• _What this task involves_
Retype each entry exactly as written, and keep the pictures out of the copy.

• _Stored data_
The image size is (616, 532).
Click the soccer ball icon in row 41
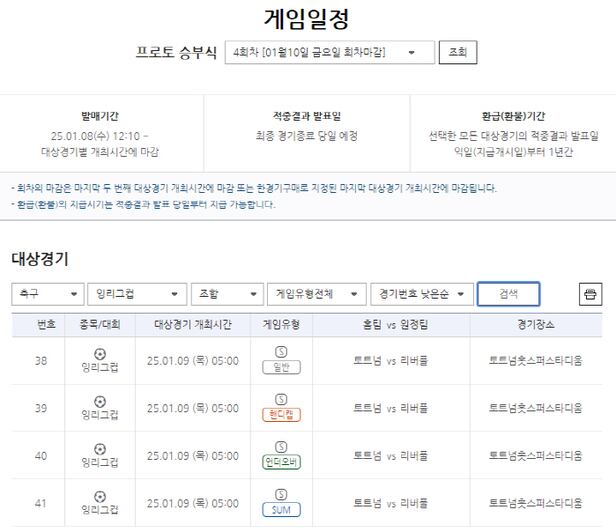[x=99, y=496]
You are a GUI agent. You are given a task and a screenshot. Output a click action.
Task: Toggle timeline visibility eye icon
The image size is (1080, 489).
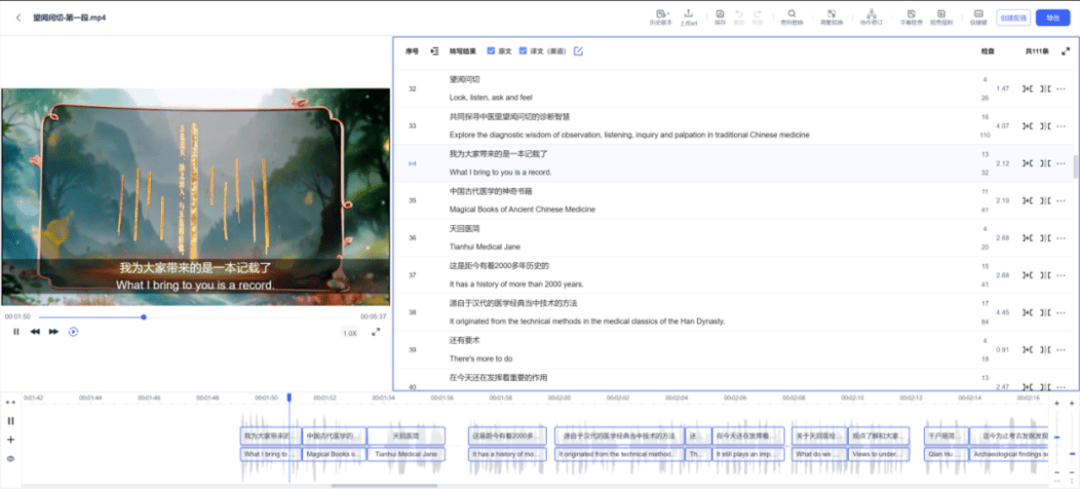pyautogui.click(x=11, y=458)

• _Answer for this exercise_
The image size is (616, 532).
Click the soccer ball icon in row 41
[x=99, y=496]
You are a GUI agent. You are given a task and a screenshot. Output a click action.
Task: Toggle timeline visibility eye icon
The image size is (1080, 489).
pyautogui.click(x=11, y=458)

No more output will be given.